YOUR GOAL. Each line from the one with "Click the Shibboleth" through the last line of the material is to be printed exactly; no other line and no picture belongs in the copy.

DATA FOR PROCESSING.
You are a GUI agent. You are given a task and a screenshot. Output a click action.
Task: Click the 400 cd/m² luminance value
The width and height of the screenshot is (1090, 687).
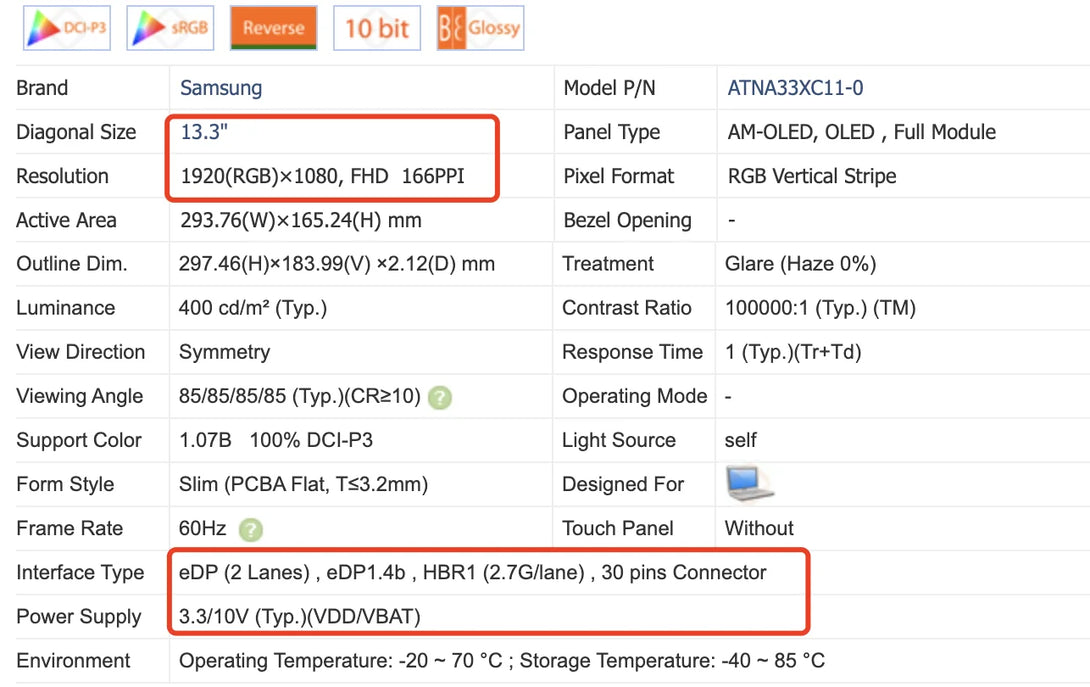tap(252, 308)
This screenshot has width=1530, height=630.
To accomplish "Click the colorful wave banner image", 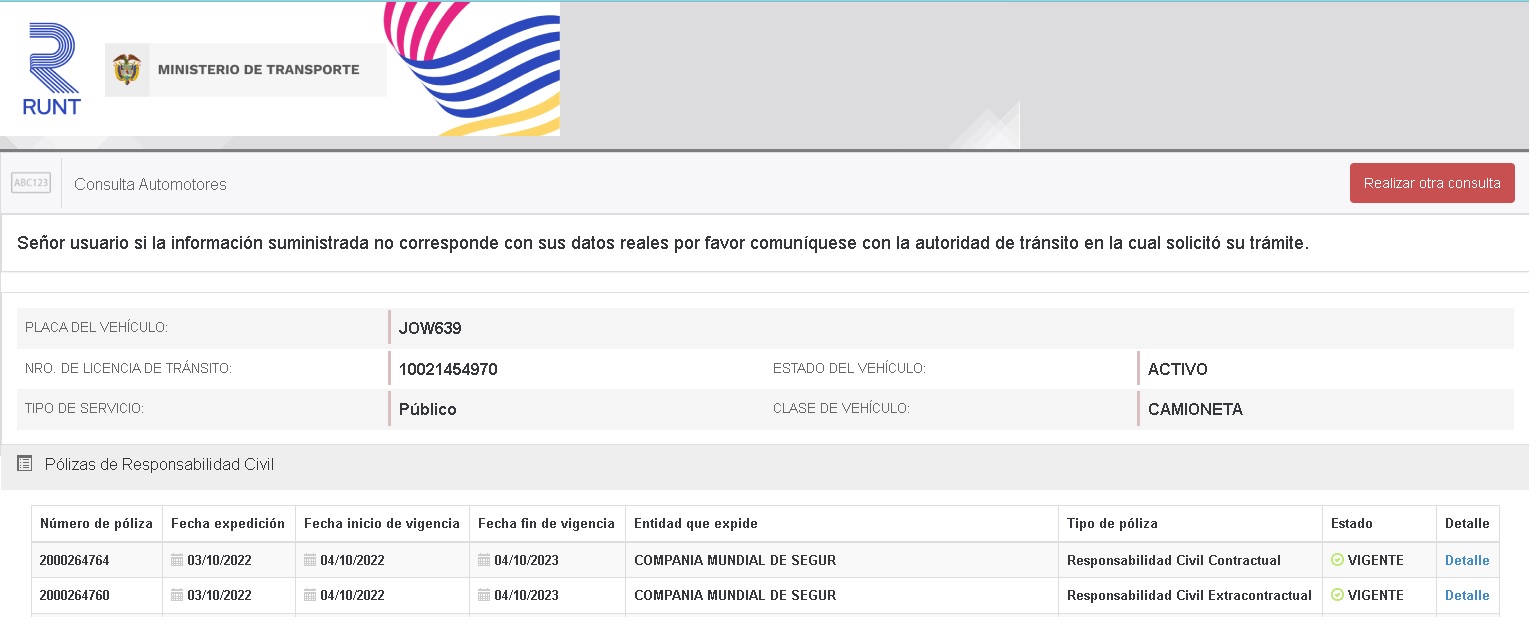I will pos(473,68).
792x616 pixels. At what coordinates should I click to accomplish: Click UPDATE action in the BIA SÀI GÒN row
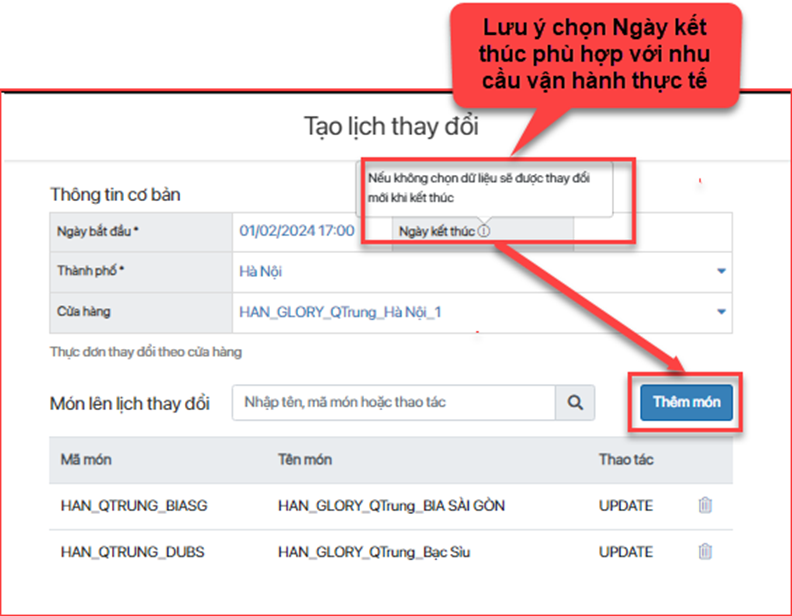tap(626, 506)
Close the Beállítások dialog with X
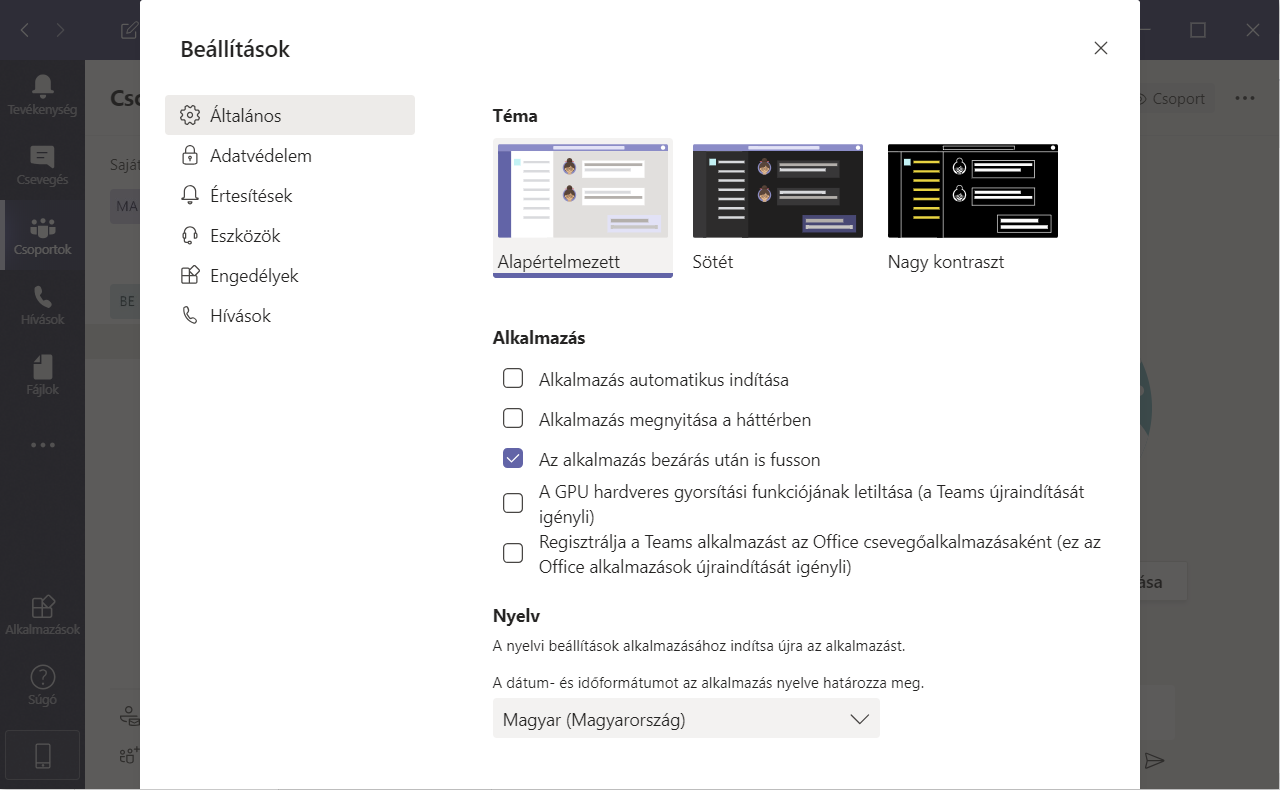 (x=1101, y=48)
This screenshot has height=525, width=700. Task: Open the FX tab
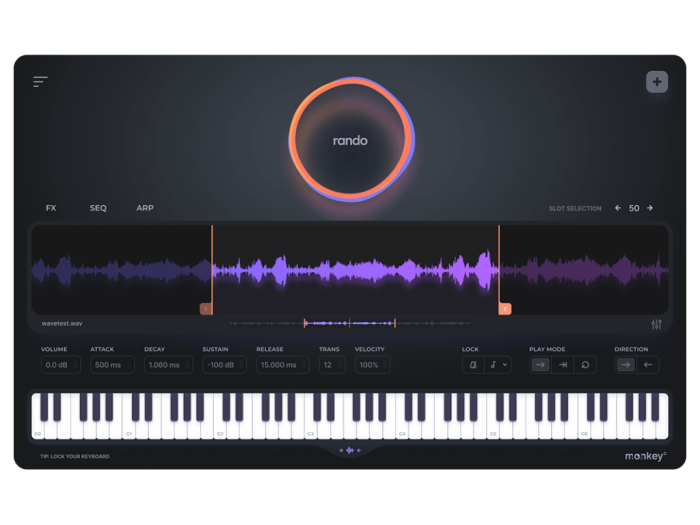coord(51,208)

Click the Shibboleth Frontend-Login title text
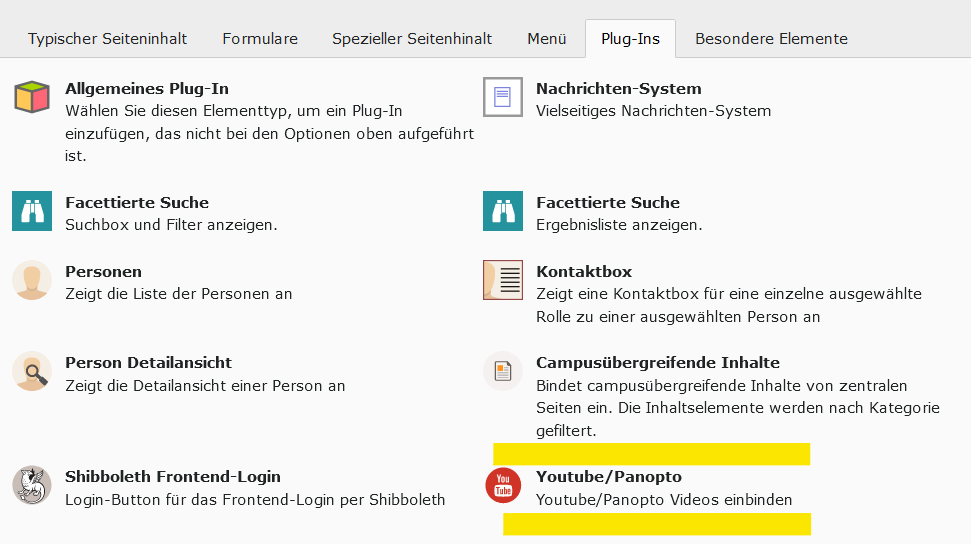[x=173, y=477]
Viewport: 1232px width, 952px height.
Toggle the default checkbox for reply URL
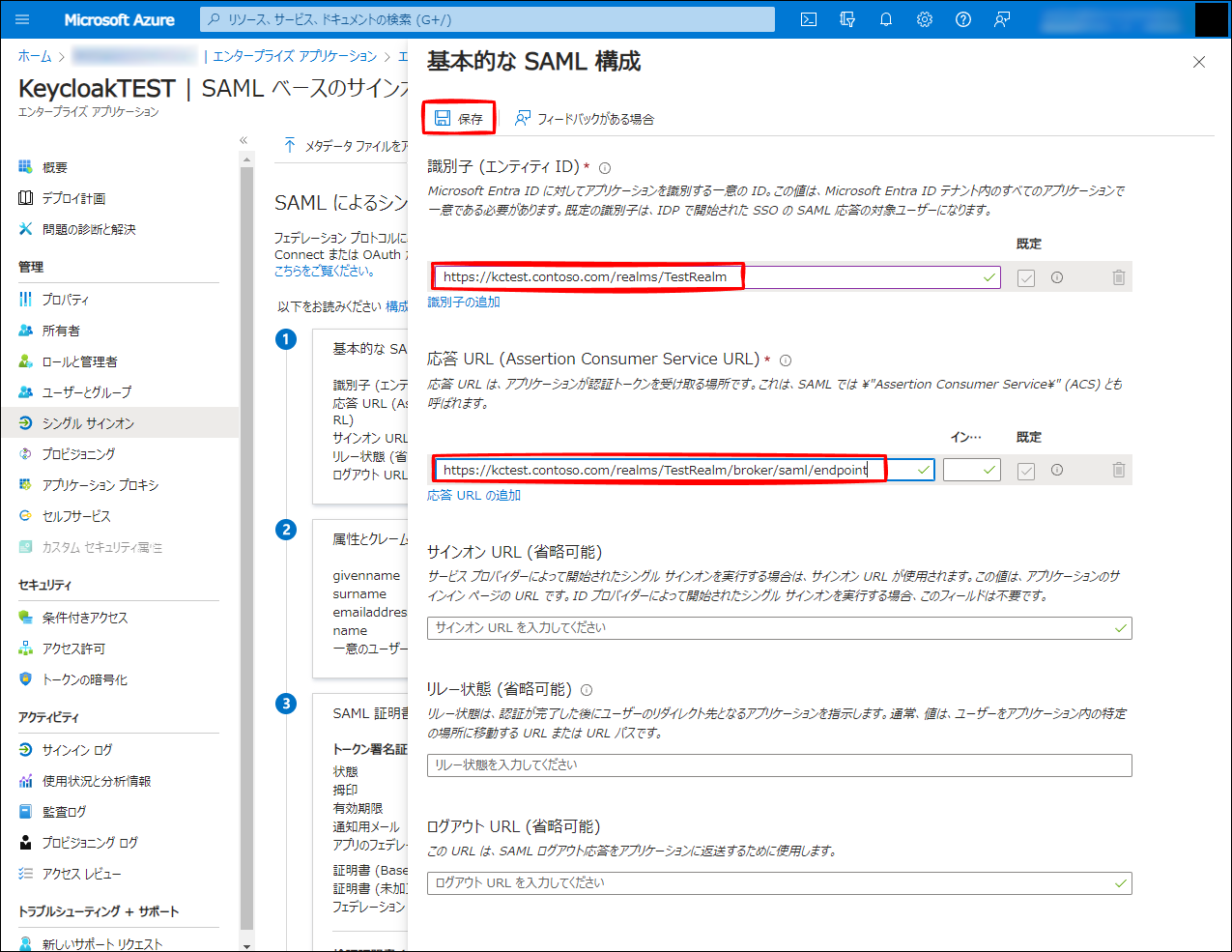click(x=1026, y=471)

RESULT FOR THIS EXERCISE.
Click the Shibboleth Frontend-Login title text
[x=173, y=477]
Viewport: 1232px width, 952px height.
Toggle the default checkbox for reply URL
click(x=1026, y=471)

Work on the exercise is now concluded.